The original vision of the Internet, where information and media is freely shared, without one’s computer strokes and searches being metered, tracked, traced, archived, dissected, marketed and warehoused in government data banks, is dead. And that’s what’s being lost by mainstream media in the ongoing Edward Snowden coverage.
The Snowden story is not about whether Snowden is a spy, or U.S. Attorney General Eric Holder will seek the death penalty, or whether Russian President Vladamir Putin will let him stay, or what dark novels his Russian lawyer has given him, or what clean clothes he has. It is, as the U.K. Guardian notes, what Snowden has revealed about today’s Internet.
Snowden’s revelations are the end of a vision of unfettered Internet freedom. Over the past decade, we’ve heard all kinds of pronoucements that the Internet is in its death throes. Technically speaking, the net is bigger, more alive and more people are interconnected than ever.
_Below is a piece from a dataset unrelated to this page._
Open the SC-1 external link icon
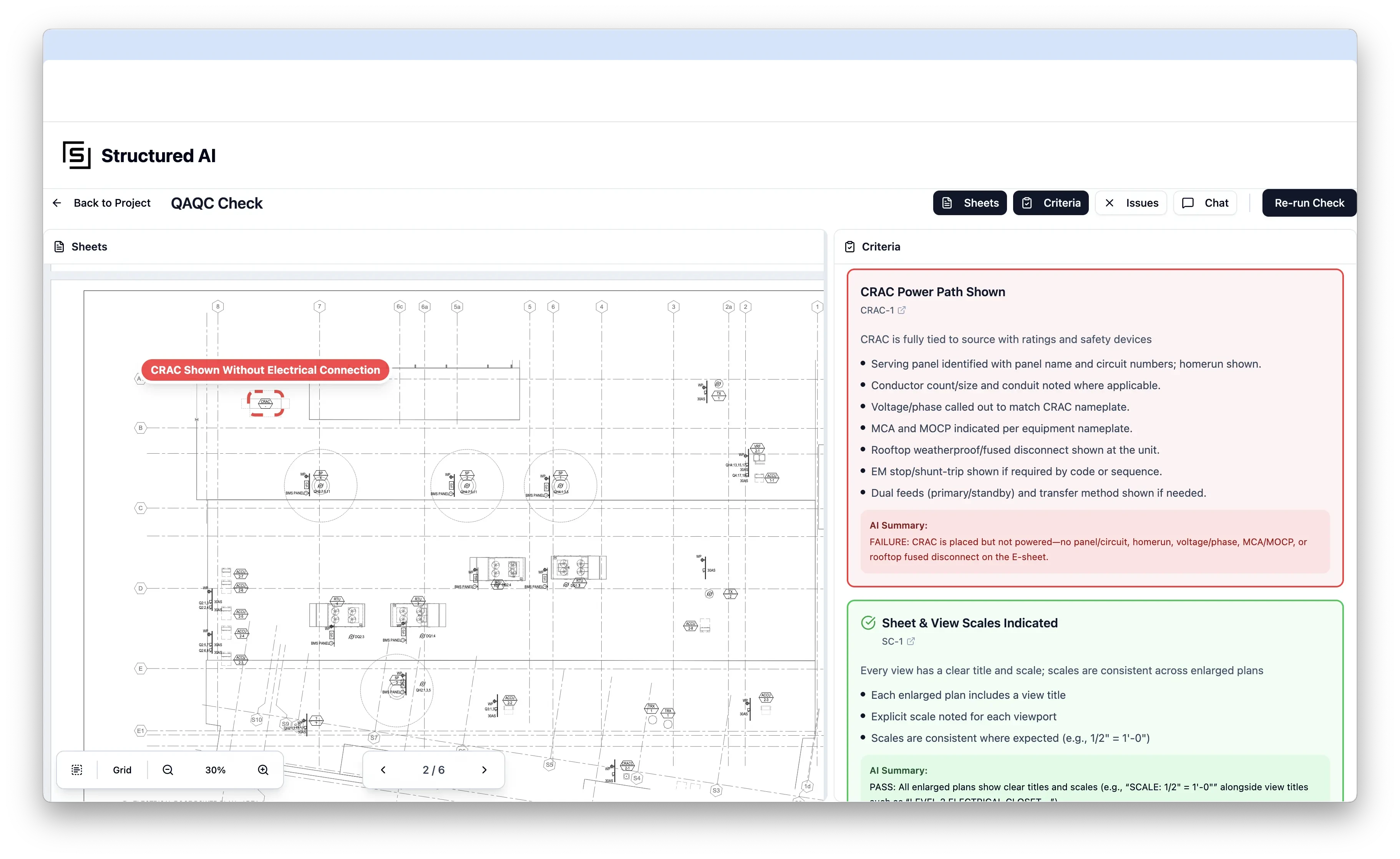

But what has died amid the Internet’s evolution?
In 2002, Jeff Chester, executive director of the Center for Digital Democracy, wrote that big telecom companies were going to kill the net by charging for data use, like a utility charges for the water piped into one’s home. Gamers were particularly upset about that scenario. Today’s bigger and faster data pipes seem to have offset the fear of restricted access. But today’s Internet users pay just as Chester predicted.
Last year’s SOPA fights raised another Internet deathbed scenario: the prospect that there might be government censorship of content, because industries built on creating content could not stop its theft and demanded that Congress protect the intellectual property. The fight became so rancorous it killed congressional action. The Internet didn’t die, of course, but kept growing, with big technology firms increasingly capturing humanity’s keystrokes for their own marketing purposes.
A decade ago, few people forecast that the net’s growth would mean the disintegration of privacy for just about everyone who uses computers and digital devices. But that’s what’s at the heart of Snowden’s disclosures. And it’s not just a loss of personal privacy to the corporate sector—Google, Facebook, AT&T and the like—but its loss to the federal government’s spy agencies, police and secret courts.
“Repeat after me: Edward Snowden is not the story,” wrote the U.K. Guardian’s John Naughton last weekend. “The story is what he has revealed about our networked world. This insight seems to have escaped most of the world’s mainstream media.”
Snowden told Americans and the world that their governments—so-called democracies whose legacies in the 20th century include defeating fascism and expanding individual civil rights against state power—were spying on them. It’s not the same as the Soviets in the Cold War. It’s slicker and smarter: just collect and siphon and sort our data trails and digital fingerprints for later scrutiny. Every call, e-mail, search and move is fair game.
A lot of people have responded to Snowden’s revelations with a shrug, saying, “I have nothing to hide.” But that misses the point. It’s bad enough that private companies track our movements, tastes, habits, health and networks, all to sell us more stuff. But when governments do the same thing, creating a domestic spying industry with hundreds of thousands of contractors, the potential for abuse is frightening.
That digital dragnet is what Snowden has been trying to bring into the open and reform: the Internet, once one of our greatest tools, can be turned against us.
History has shown that he is correct. The 20th century’s targets of totalitarian states had almost nowhere to run. The enemies of Egypt’s military coup, like them or not, are not so secretly being rounded up and arrested. And Snowden, the messenger in a global Internet-based spying scandal, is now a man without a country.
The Internet is not dead or dying. But it’s not our best friend forever. And as America’s spymasters and its global companies keep defending their digital dragnet, Snowden’s revelations remind us what the Internet has become.